Edith, often dismissed as naive or scatterbrained, functions as the show’s quiet moral center. Her compassion exposes the emotional void in Archie’s worldview and, in doing so, highlights the costs of the divisions that powerful interests cultivate. Meanwhile, Mike the “Meathead” represents a generation trying to break free from those divisions but often trapped in its own loud self-righteousness. Their clashes are not just family arguments but collisions between competing visions of America’s future. And those visions, tellingly, have yet to resolve themselves.
The political context of the show only sharpens its relevance. Premiering in 1971, All in the Family emerged during the Nixon years, when the “Silent Majority” strategy was weaponizing racial resentment, cultural panic, and working-class anxiety to cement power. Archie was a fictional embodiment of the very demographic Nixon sought to mobilize and manipulate. The show exposed, often bluntly, how economic insecurity was being rerouted into cultural hostility. Watching the show today, it’s impossible to miss how closely that logic mirrors the present, from right-wing media ecosystems to politicians who openly rely on stoking grievances rather than addressing root causes.
What makes the show unsettling today is that its satire feels less like a relic and more like a mirror. The demagogic impulses it spotlighted have simply found new platforms. The working-class anger it dramatized has been harvested by political operatives who, like their 1970s predecessors, depend on division to maintain power. The very cultural debates that fueled Archie’s tirades — about immigration, gender roles, race, and national identity—are still being used as tools to distract from wealth concentration and political manipulation.

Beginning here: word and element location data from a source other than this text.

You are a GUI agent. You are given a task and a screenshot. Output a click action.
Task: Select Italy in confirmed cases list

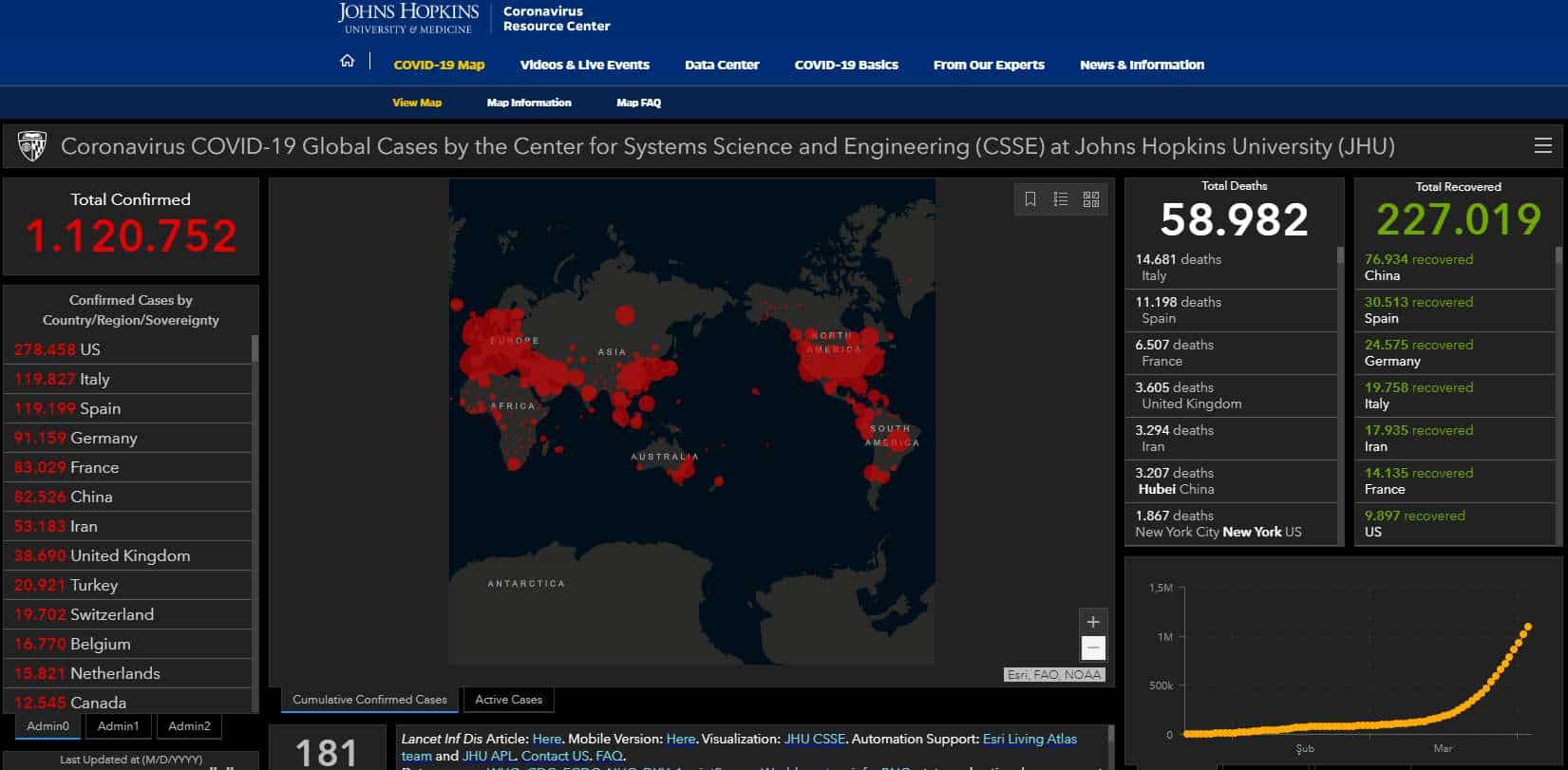[95, 379]
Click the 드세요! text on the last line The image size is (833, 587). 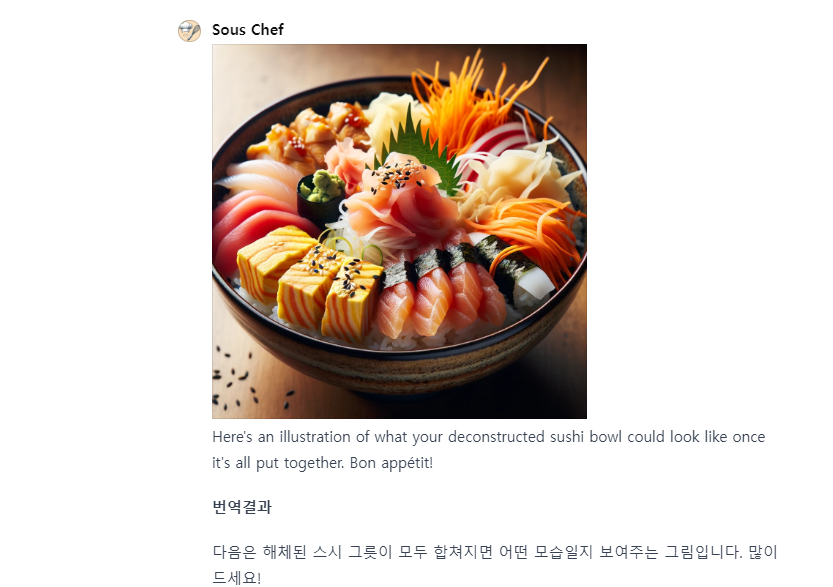tap(237, 577)
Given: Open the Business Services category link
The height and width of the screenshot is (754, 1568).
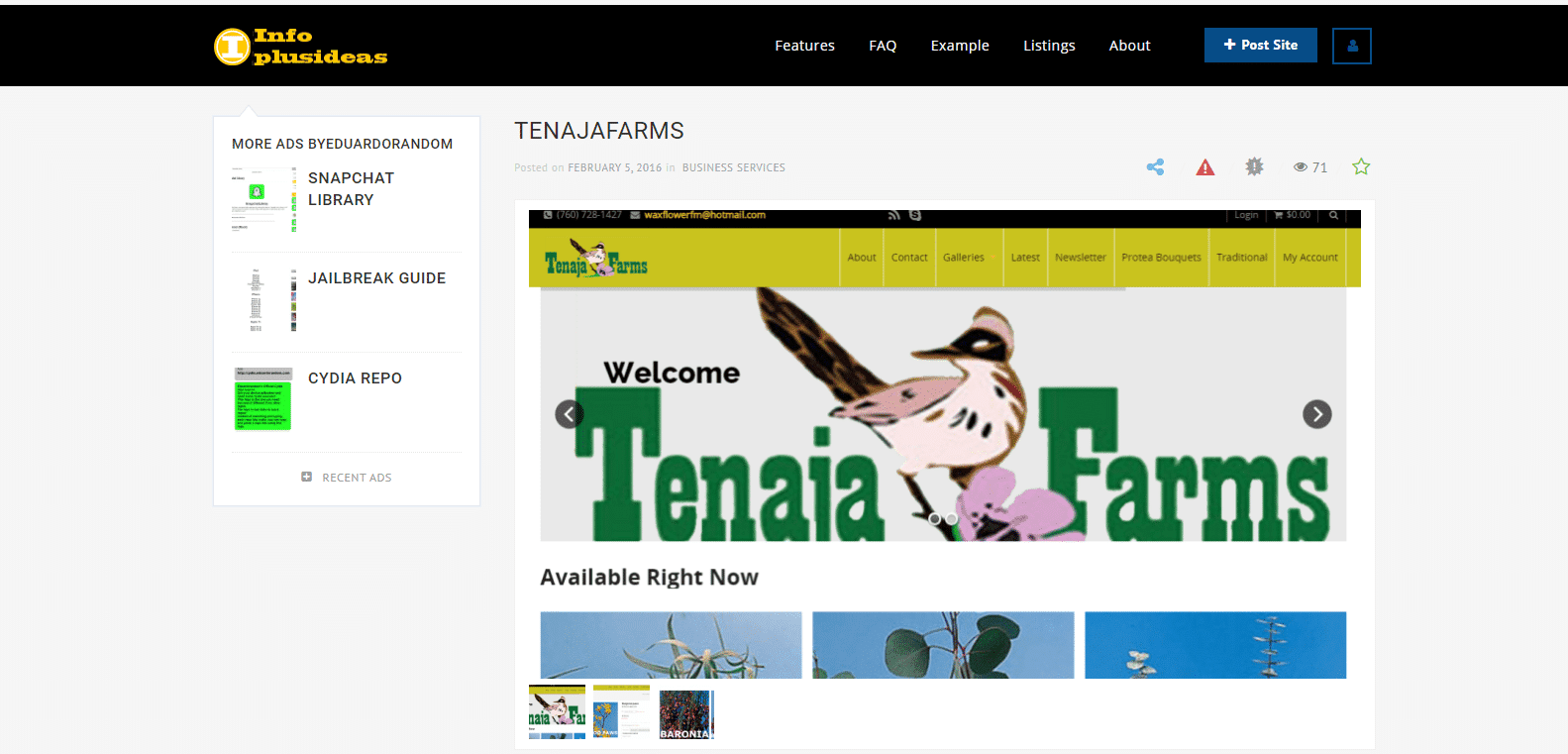Looking at the screenshot, I should 733,168.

If anything, the divisions are sharper now because the mechanisms of manipulation are more sophisticated, for much has been learned by The Machine. The same emotional raw material Lear mined for comedy is now algorithmically optimized for outrage. The same social fractures that played out around Archie’s kitchen table now play out on a scale he couldn’t have imagined. But the underlying dynamics haven’t changed at all.
That is why All in the Family feels so contemporary. The country Lear dissected never healed or meaningfully evolved: It simply changed wardrobe. The tensions, prejudices, and insecurities remain, not because individuals failed to grow but because the economic and political forces that thrive on division have only become more entrenched. Until we confront the political economy that kept Archie and Michael locked in an endless loop of circular bickering, the show will remain painfully relevant for another fifty years.
Ahmed Bouzid is the co-founder of The True Representation Movement.